*Your instructions*:
Once the line holding "Instruction: Add a" is found in the entries below, restate it and each line after it word for word, with no pictures.

Stored data entries:
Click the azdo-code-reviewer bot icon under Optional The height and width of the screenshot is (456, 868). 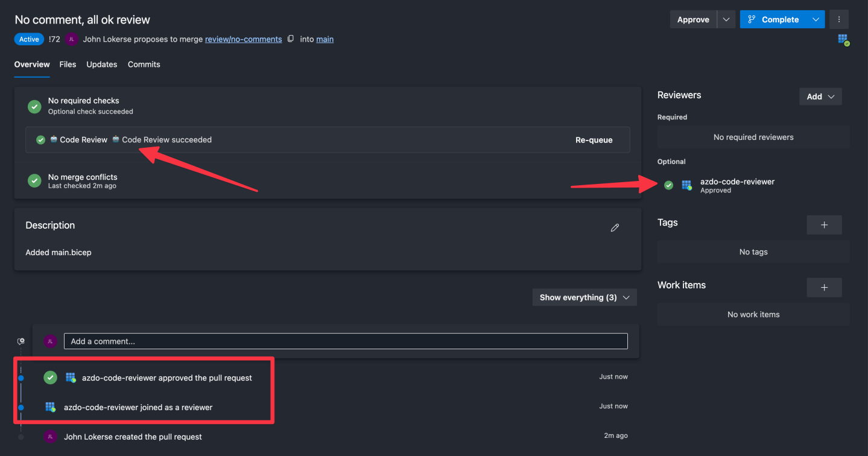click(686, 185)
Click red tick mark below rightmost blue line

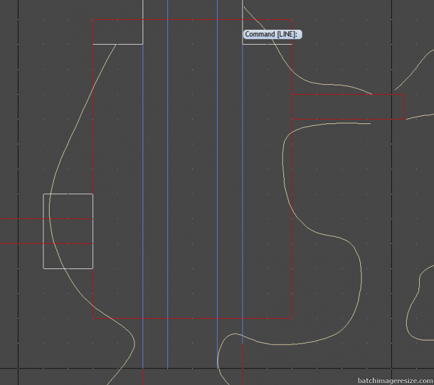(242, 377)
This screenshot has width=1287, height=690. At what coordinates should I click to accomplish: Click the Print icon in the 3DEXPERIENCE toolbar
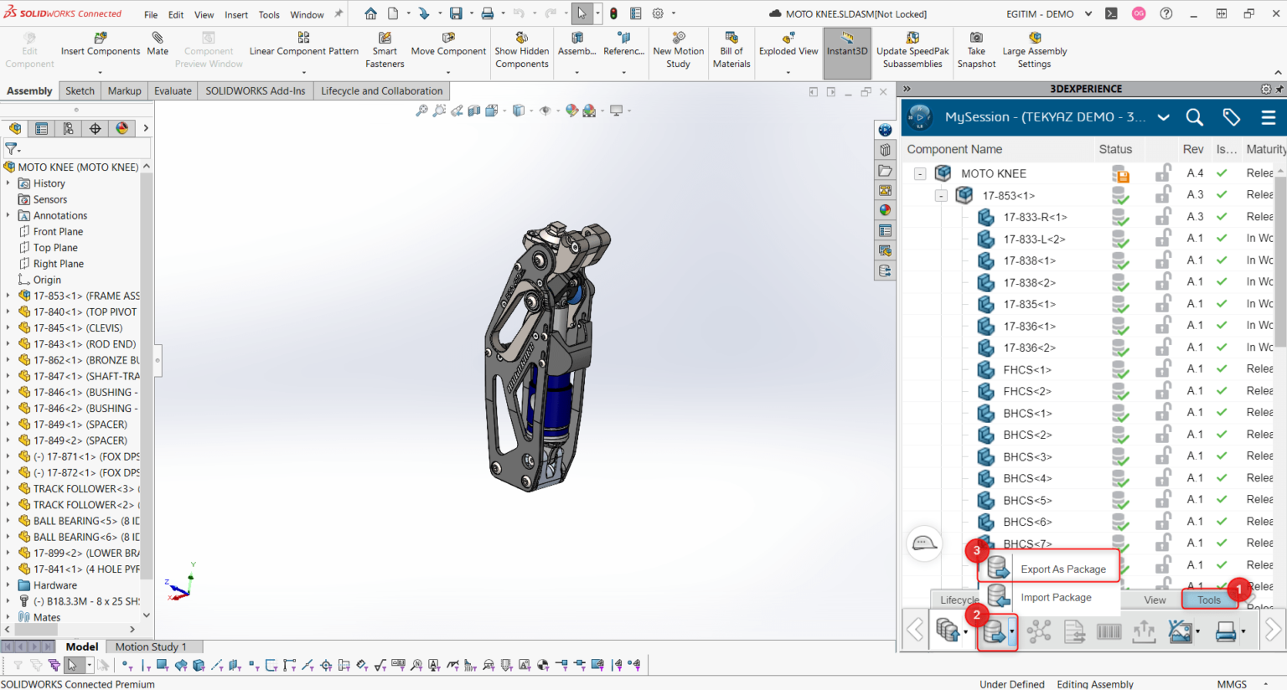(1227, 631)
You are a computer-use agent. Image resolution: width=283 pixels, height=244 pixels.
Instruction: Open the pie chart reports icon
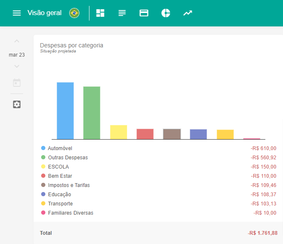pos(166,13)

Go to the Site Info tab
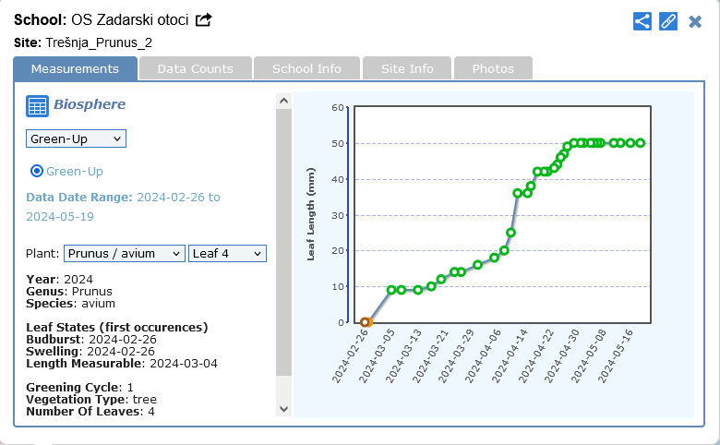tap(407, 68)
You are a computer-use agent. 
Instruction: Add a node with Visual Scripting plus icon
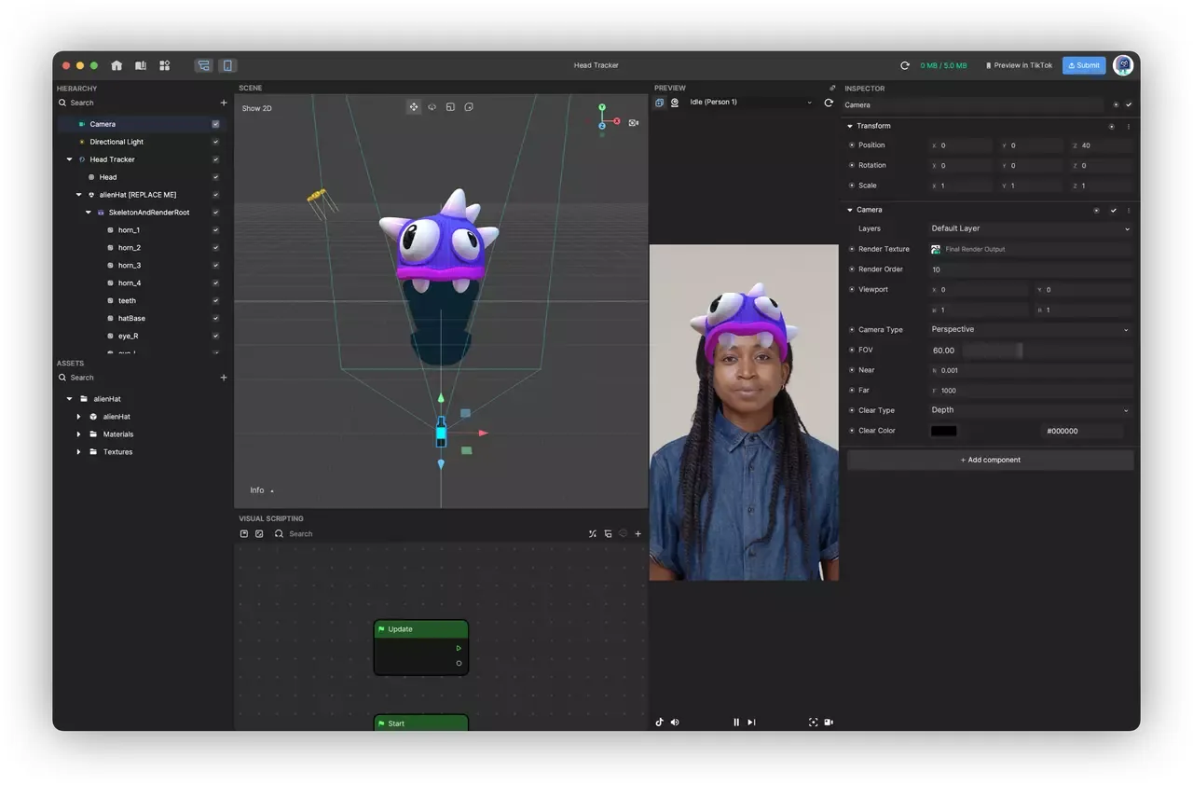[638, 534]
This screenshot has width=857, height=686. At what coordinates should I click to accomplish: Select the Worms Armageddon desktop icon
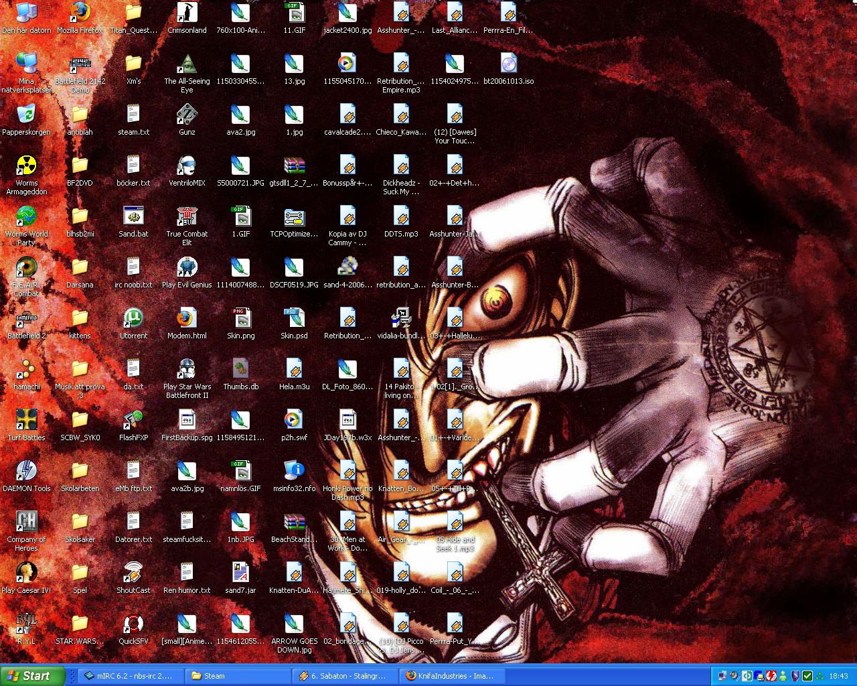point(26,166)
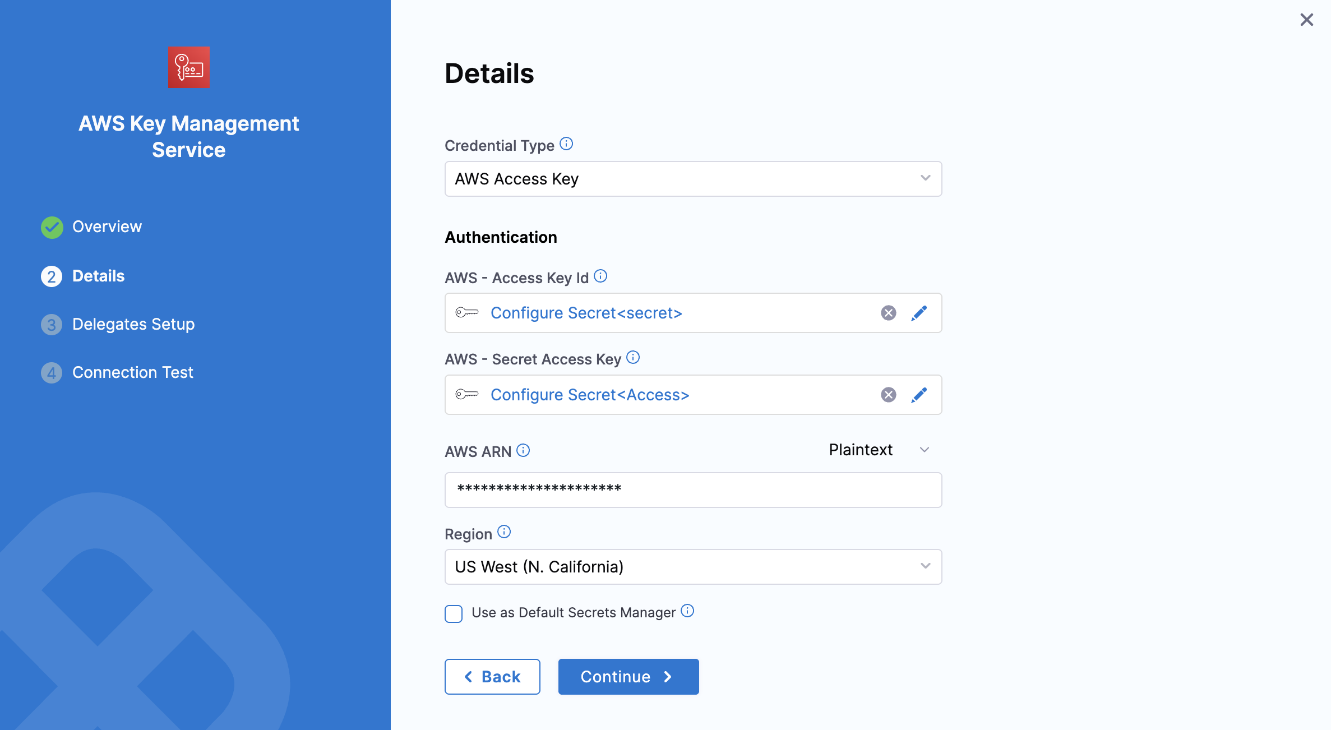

*Response to the exercise*:
Instruction: Add a node with Visual Scripting plus icon
[638, 534]
This screenshot has width=857, height=686. At what coordinates should I click to accomplish: Select the Worms Armageddon desktop icon
point(26,166)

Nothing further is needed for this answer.